What are your hopes for the legacy of the India Unboxed season?
We hope projects initiated as part of India Unboxed begin a conversation within museums in Cambridge, and link them to wider movements in Cambridge, such as Decolonise the Curriculum, in the UK and other former and current colonial powers. We need to talk about how we perceive empire, how it is taught in schools in the UK today, the colonial repercussions on South Asia and other erstwhile colonies till the present day, and the ways in which UK-India relations can be imagined in contemporary times. Even though we are a team of South Asian women who worked on this particular project, which we hoped would address decolonisation within museums, the responsibility is not on us alone but very much on the public, on British museum-goers to consider difficult questions, address their colonial pasts and work together towards ways in which we can understand our shared histories with an academic rigour and an equal sense of empathy.
We felt an important step in this direction was Mark Elliott’s round table discussion on Adivasi heritage in museums following the Another India exhibition.

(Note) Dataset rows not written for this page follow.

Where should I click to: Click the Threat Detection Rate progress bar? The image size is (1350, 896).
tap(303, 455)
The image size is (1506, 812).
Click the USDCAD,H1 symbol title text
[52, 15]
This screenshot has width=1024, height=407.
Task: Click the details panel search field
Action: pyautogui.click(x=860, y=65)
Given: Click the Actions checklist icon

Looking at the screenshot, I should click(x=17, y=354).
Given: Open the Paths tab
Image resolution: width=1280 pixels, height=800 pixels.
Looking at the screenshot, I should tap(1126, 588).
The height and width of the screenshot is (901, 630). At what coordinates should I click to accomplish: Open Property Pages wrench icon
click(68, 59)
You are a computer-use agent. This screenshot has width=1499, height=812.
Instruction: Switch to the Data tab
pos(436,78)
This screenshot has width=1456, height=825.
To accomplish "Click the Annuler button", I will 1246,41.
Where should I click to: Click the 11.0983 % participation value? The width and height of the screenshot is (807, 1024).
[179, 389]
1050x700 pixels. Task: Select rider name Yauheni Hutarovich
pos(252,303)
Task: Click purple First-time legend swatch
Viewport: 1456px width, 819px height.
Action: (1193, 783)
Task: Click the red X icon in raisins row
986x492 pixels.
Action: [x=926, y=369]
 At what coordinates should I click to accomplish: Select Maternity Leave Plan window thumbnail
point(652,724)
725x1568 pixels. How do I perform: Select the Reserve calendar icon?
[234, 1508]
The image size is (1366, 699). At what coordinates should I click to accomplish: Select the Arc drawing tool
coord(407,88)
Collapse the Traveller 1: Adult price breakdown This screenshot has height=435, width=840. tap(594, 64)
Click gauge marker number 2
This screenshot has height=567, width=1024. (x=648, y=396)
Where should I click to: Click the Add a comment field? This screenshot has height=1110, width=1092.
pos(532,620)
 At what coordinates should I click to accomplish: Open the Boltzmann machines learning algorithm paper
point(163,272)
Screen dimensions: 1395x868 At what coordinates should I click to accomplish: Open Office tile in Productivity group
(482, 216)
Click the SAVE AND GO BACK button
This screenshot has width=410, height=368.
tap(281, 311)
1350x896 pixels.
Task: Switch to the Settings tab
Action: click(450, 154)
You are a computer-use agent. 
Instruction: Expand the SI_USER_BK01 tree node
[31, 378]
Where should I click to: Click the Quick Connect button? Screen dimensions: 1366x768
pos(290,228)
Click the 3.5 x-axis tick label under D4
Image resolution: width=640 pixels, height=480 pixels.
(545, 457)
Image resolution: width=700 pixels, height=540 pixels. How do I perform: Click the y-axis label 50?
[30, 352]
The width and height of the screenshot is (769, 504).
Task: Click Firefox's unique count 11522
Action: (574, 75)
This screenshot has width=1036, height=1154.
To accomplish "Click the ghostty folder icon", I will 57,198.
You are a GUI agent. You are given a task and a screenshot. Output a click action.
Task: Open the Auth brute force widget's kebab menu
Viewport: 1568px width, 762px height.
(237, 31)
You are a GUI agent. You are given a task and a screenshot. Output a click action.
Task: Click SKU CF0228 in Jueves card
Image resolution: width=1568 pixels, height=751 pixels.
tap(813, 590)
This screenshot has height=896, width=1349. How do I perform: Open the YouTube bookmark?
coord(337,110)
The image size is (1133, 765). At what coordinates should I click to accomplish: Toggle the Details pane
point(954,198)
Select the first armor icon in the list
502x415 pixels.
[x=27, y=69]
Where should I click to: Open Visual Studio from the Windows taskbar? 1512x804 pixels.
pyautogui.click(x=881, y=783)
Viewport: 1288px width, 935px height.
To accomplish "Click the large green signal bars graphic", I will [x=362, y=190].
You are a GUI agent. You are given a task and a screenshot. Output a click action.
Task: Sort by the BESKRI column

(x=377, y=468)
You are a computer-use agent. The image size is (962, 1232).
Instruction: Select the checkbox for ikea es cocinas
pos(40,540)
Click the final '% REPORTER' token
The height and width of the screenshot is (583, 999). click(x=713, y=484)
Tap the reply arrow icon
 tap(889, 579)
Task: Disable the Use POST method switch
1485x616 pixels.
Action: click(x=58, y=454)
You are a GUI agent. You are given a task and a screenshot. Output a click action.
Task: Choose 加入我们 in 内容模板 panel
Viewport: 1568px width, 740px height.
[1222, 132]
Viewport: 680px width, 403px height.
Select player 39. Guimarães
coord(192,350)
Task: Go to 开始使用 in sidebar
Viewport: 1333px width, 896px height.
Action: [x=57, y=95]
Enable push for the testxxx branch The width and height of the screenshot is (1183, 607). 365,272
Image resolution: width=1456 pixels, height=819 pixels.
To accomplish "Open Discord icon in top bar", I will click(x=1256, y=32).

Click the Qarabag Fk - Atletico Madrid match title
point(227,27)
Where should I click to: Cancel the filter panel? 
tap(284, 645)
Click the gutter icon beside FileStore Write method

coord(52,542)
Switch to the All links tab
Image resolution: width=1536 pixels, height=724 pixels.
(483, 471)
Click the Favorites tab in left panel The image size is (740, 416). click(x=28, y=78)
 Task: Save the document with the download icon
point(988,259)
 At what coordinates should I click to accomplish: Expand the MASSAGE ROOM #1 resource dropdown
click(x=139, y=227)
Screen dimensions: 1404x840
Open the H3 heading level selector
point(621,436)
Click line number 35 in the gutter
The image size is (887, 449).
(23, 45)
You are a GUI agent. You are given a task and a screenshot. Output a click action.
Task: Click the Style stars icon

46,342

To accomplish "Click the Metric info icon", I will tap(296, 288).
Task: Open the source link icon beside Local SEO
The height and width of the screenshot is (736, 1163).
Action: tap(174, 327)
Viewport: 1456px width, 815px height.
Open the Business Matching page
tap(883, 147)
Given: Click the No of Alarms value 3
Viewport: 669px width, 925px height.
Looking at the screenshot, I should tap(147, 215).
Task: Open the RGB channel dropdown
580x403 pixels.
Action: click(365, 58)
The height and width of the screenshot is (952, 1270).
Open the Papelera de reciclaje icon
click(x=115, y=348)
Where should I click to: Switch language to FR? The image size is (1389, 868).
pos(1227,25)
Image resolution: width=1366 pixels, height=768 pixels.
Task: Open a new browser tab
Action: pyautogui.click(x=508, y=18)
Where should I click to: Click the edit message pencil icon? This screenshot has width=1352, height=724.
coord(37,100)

He invited Amareswar Galla, Director of the International Institute for the Inclusive Museum, Ruby Hembrom, Director of Adivaani, and others to offer feedback and talk about common concerns arising from the museum exhibition. We hope that in the future, more projects are developed with the specific vision of tackling complex or difficult questions about the history of museums in the UK, and which work towards incorporating diverse voices as part of their goal. Museums are important and can play a great role in education and showing people the value and complexity of other cultures, and the similarities of the human experience, but it has to come from a place of respect and a more equal and ethical footing.
take-hold is available in MAA until Sunday 17 June 2018. The free audio experience lasts about 30 minutes: just ask at the Museum’s information desk.